Exercise data: Begin

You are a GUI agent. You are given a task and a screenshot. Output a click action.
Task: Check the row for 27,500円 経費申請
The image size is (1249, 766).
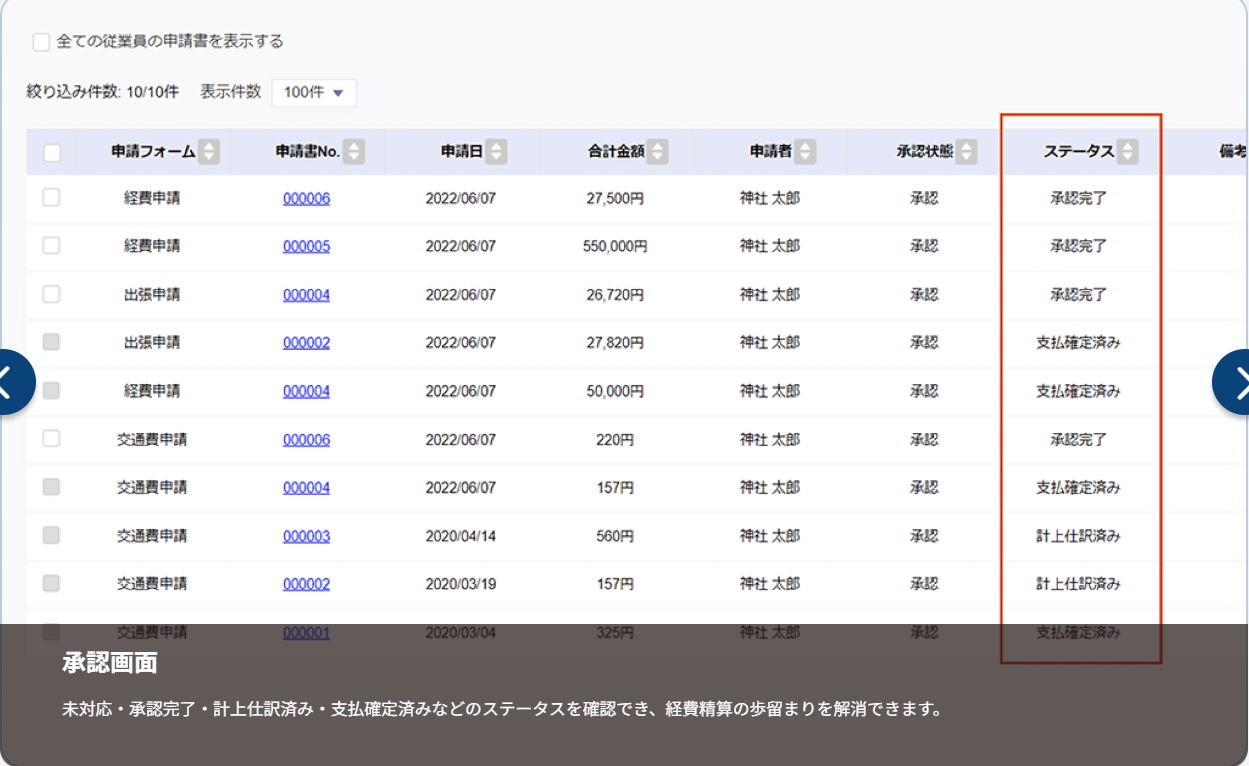51,198
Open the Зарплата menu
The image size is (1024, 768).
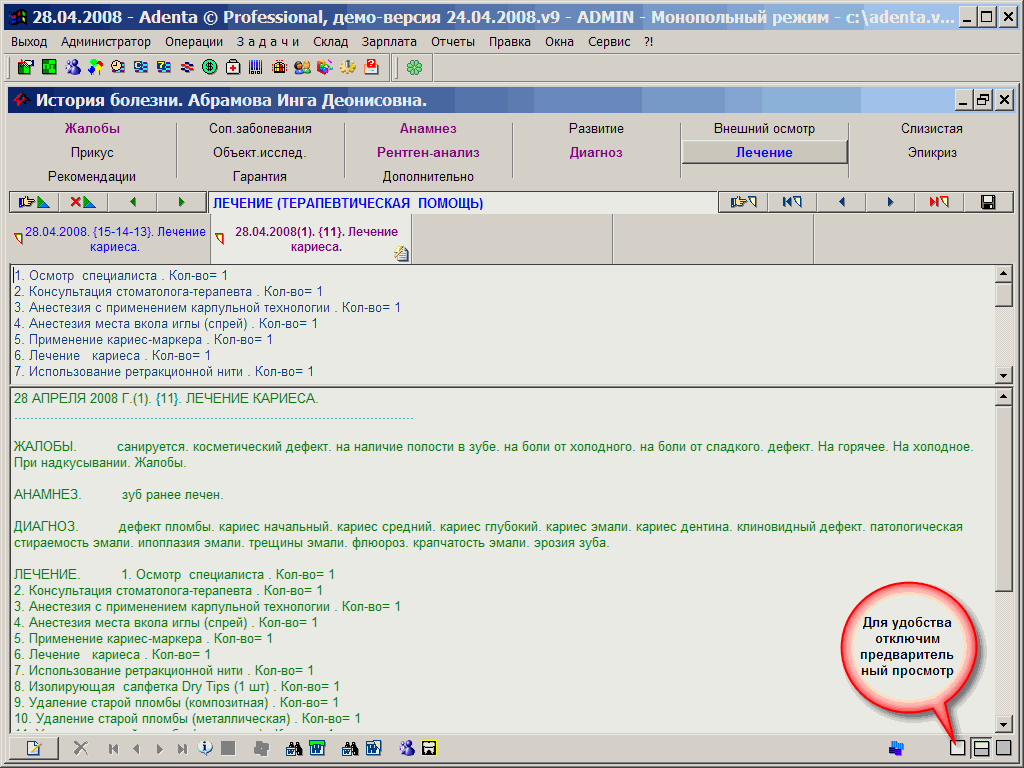point(390,41)
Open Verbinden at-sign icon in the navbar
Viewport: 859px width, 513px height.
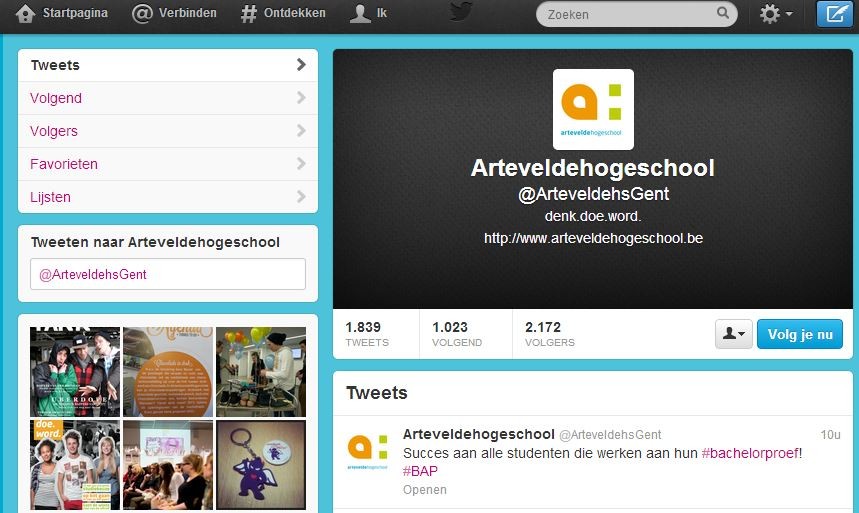142,14
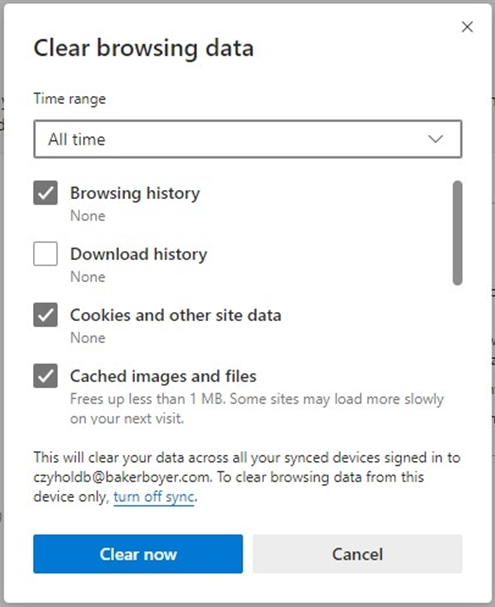Viewport: 495px width, 607px height.
Task: Click the Clear browsing data heading
Action: [x=144, y=48]
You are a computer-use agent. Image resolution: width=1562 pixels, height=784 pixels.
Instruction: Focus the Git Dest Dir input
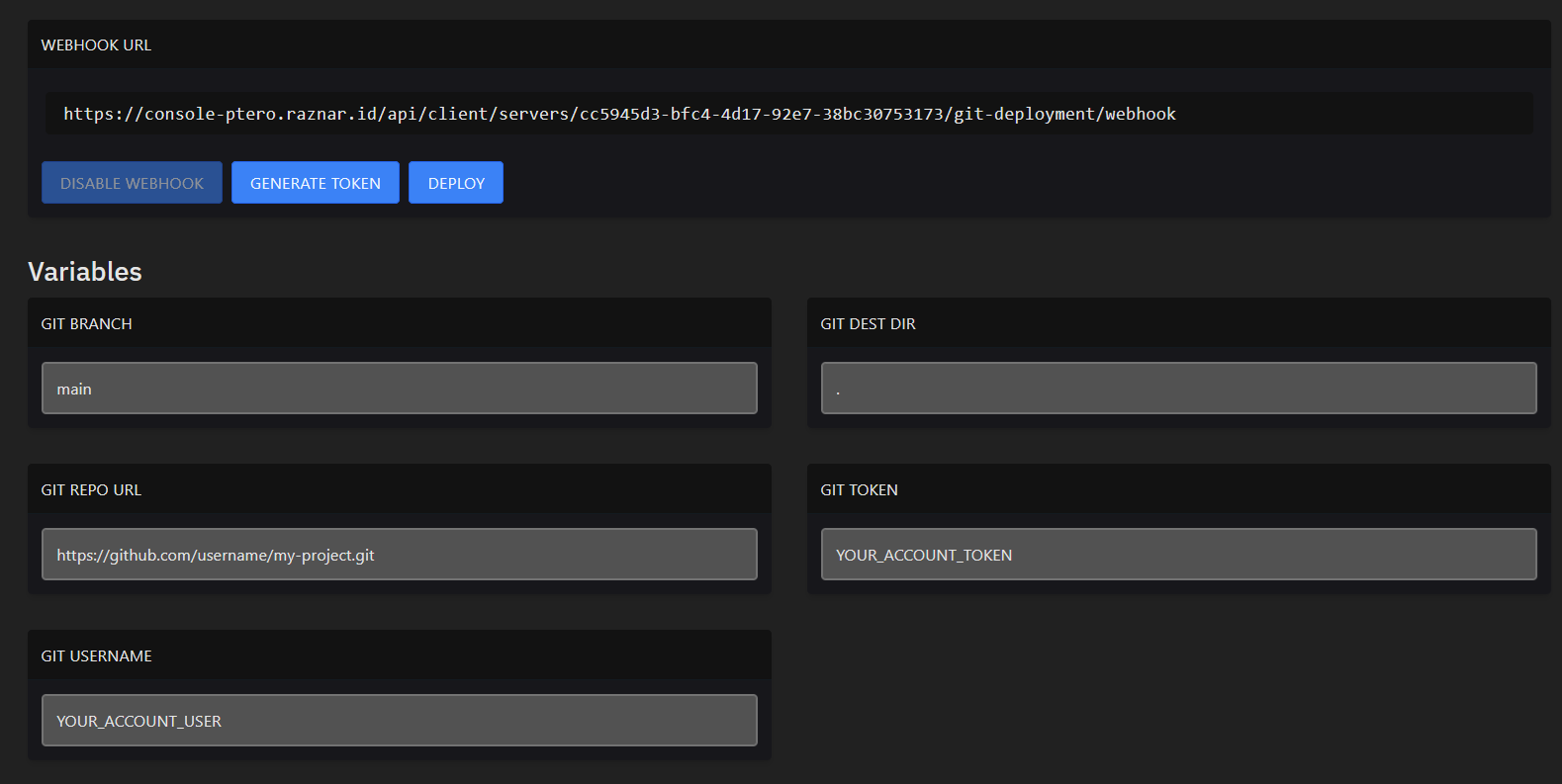(x=1178, y=389)
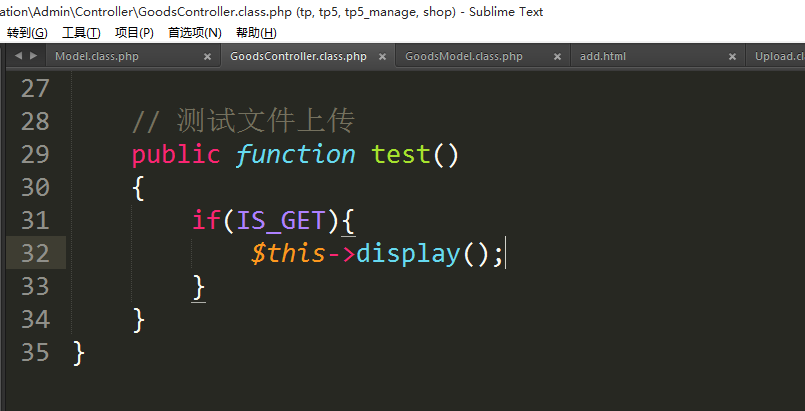Close the add.html tab
The width and height of the screenshot is (805, 411).
[732, 57]
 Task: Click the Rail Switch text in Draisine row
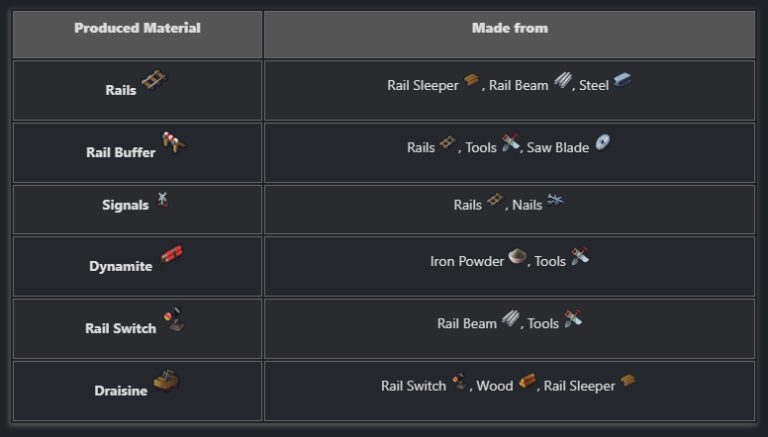(x=413, y=386)
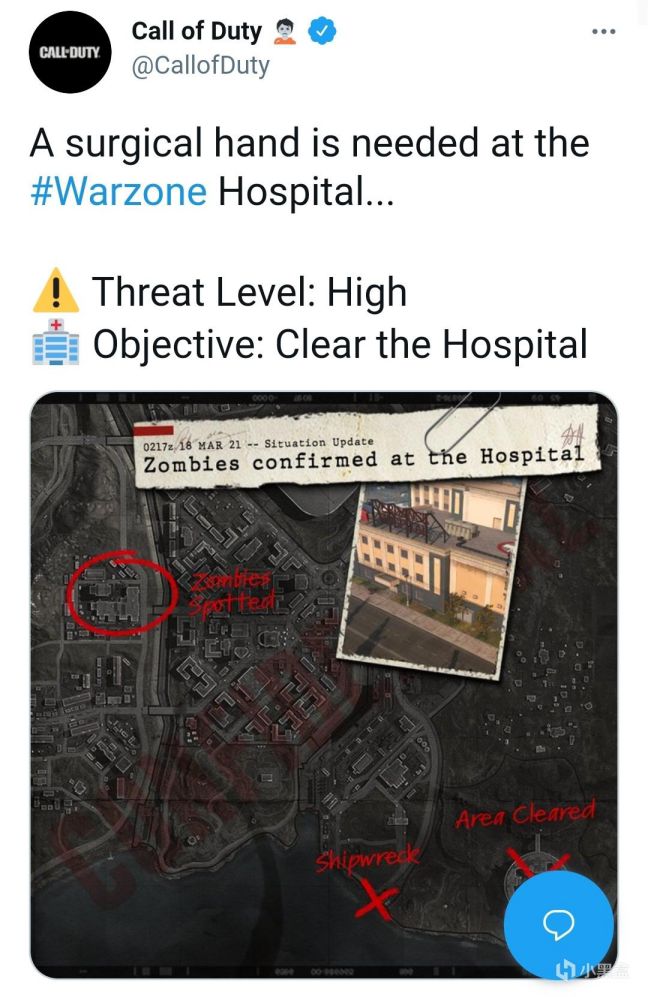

Exercise data: End

◆ **Task instructions**
Could you restate every entry above word for word, leaving out the pictures?

◆ **Worked solution**
You are a GUI agent. You are given a task and a screenshot. Output a click action.
Task: Check the row for 27,500円 経費申請
The image size is (1249, 766).
51,198
Open the Зарплата menu
The image size is (1024, 768).
point(390,41)
Open Verbinden at-sign icon in the navbar
Viewport: 859px width, 513px height.
142,14
Viewport: 495px width, 607px height.
Task: Click the Clear browsing data heading
Action: [x=144, y=48]
You are a computer-use agent. Image resolution: width=1562 pixels, height=784 pixels.
Instruction: Focus the Git Dest Dir input
(x=1178, y=389)
Close the add.html tab
The width and height of the screenshot is (805, 411).
[732, 57]
 Task: Click the Rail Switch text in Draisine row
(x=413, y=386)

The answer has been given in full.